🔘 Daily Notes .6 - Neighbors
How farming vegetables in the front yard leads to cultural revolution
🔘 Daily Notes chronicles my unedited thoughts at the moment, from day to day. This series will end at 1.0, or 10 total posts 🍵
Note: I decided to slow down the post rate because writing a thing a day, while possible, just seems unnecessary to me
Something I may never understand is how in all the suburbs I’ve ever been, everyone is suspicious if not afraid of their neighbors. Even in the midwest where everyone is friendly people in the suburbs or the nice neighborhoods in town are afraid or seem to ignore the fact that they have neighbors. No one wants to know each other, when they live next to each other, in all the suburbs I’ve ever been in. There is a kind of hello in the suburbs I’ve been in where it’s an aggressive hello, and I’ve never seen it any other place really. At least in the country people will just stare at you if they wonder why you’re there, or they’ll have a sign up or some kind of threatening posture. But in the suburbs I’ve been in there isn’t really a threat it’s more just a general malaise and a weird sad look that most people seem to have.

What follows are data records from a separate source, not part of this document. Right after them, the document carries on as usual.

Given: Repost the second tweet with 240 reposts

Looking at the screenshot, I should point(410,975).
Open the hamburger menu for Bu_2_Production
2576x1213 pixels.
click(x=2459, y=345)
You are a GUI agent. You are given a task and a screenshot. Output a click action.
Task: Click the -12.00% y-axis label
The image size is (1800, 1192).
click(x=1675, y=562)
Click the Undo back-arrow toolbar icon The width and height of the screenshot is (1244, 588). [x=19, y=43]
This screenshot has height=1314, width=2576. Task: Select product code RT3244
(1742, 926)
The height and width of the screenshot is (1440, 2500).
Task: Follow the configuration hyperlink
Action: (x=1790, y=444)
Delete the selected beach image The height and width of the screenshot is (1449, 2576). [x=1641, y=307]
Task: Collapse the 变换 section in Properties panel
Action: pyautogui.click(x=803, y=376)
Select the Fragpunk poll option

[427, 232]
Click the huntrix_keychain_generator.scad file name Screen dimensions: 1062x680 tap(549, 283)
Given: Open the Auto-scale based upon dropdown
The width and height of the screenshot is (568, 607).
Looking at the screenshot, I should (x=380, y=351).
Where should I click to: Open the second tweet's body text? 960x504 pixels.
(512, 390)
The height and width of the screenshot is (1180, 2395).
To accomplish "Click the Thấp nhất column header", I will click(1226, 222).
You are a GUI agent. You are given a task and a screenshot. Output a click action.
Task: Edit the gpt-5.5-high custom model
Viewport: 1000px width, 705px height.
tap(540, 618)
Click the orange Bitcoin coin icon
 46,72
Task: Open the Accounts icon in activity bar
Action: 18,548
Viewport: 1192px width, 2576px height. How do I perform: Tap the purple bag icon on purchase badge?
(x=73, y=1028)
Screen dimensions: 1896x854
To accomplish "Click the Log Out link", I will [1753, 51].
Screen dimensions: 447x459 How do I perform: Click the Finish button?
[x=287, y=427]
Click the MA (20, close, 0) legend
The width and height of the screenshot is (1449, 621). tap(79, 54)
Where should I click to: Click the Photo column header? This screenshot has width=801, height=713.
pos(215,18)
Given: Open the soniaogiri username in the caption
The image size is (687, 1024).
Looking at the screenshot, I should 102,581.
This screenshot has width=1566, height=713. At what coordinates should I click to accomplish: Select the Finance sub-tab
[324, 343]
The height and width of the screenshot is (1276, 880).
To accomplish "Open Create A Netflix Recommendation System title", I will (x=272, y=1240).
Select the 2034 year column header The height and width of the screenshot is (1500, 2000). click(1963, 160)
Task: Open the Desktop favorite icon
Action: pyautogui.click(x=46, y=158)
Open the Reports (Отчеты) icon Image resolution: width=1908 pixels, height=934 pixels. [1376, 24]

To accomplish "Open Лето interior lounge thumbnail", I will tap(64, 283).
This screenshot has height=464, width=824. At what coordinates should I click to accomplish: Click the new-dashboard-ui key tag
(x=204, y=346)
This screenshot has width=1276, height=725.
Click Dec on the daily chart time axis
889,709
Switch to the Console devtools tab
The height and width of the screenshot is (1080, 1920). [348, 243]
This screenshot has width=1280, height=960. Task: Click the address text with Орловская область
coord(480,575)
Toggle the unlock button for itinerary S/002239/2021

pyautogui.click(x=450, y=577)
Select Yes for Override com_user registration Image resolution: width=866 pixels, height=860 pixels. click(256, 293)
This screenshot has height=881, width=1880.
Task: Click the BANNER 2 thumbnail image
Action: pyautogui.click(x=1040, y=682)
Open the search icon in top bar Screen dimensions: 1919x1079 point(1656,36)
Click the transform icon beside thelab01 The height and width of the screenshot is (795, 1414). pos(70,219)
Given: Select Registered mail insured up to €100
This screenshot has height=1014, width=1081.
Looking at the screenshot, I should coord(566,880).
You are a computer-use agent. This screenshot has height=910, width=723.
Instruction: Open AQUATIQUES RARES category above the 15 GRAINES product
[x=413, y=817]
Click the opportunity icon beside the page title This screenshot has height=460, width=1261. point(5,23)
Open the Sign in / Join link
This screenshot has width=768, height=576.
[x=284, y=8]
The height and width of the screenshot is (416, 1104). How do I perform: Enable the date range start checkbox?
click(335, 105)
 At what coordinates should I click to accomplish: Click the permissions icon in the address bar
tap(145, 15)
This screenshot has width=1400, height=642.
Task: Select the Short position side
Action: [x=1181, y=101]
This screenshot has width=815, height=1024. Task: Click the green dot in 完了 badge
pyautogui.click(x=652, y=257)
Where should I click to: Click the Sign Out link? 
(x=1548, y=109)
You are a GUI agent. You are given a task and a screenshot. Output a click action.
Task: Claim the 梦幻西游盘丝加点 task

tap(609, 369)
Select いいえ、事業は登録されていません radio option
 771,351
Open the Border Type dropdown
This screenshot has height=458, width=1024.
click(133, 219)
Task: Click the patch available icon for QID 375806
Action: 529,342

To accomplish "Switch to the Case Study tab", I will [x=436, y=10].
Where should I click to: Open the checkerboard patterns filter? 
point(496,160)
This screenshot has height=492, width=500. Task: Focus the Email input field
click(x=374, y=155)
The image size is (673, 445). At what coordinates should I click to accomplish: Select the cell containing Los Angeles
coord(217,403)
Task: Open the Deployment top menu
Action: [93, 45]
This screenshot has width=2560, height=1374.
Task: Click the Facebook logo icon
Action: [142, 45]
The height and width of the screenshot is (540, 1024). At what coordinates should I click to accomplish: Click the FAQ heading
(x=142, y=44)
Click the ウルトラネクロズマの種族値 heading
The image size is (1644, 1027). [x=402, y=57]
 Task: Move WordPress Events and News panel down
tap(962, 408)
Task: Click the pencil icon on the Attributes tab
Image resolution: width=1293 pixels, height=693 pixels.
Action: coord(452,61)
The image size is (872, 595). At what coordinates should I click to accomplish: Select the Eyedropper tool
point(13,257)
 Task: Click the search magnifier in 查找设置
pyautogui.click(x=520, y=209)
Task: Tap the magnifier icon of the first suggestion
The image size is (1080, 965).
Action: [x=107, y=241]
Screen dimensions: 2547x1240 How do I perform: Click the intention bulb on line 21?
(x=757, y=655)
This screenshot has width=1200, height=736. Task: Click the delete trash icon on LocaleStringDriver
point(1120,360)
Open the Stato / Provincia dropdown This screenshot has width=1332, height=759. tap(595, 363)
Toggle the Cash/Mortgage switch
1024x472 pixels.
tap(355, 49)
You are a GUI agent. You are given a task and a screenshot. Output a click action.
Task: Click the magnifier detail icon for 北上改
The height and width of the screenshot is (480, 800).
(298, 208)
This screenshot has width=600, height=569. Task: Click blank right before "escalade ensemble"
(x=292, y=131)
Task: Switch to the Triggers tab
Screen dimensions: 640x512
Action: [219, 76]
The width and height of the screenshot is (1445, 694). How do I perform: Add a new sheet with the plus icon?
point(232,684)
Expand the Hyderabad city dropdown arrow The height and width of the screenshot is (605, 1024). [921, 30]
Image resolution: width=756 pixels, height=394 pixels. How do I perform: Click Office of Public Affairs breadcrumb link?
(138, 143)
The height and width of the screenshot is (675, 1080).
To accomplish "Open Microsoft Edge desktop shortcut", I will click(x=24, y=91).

It seems that there is a strange idea about strangers and how if you don’t know someone that person is automatically suspicious. And even someone who lives next to you for a decade is a stranger, and thus still suspicious. In all the suburbs I’ve been in it’s like at any moment a stranger who you’ve seen drive away to work every day for the last 10 years might suddenly go rogue and break into your house and kidnap your dog, post ransom by hacking the HOA blog and ask for it to be paid exactly in skittles of only one color. And what a pain in the ass that would be—you’d probably have to find a savant on eBay who hordes lime green skittles or whatever color the ransom is in and pay them a high price that’s not even close to market value.
I remember a positive story about a neighborhood I’ve been in, where a guy turned his front lawn into a garden, and he was always out there, farming on his vegetables. So naturally people would walk by all day as he gardened his veggies and ask him what he’s doing and he’d hand them a cucumber and a squash and a bright red tomato and they would say something like “Golly,
after 15 years
I never even knew your name…”
And then soon enough he was gardening vegetables in their yard, and in the yard behind his house and Lo and Behold the project got a grant and suddenly had a name and he was farming vegetables in 10 neighbors yards—and it wasn’t even a business, it was just for the veg and the stop-bys and the hand-offs and I even think it’s still going strong after 10 years.
I guess that’s what happens when everyone stops acting like everyone else is suspicious or from another planet and they let a neighbor give them a squash and say hello to him and all it took was one guy named Tim who had an idea to grow tomatoes in his front yard and say hello to people who walked by and then everyone on that street had more of what they needed right next to where they walked.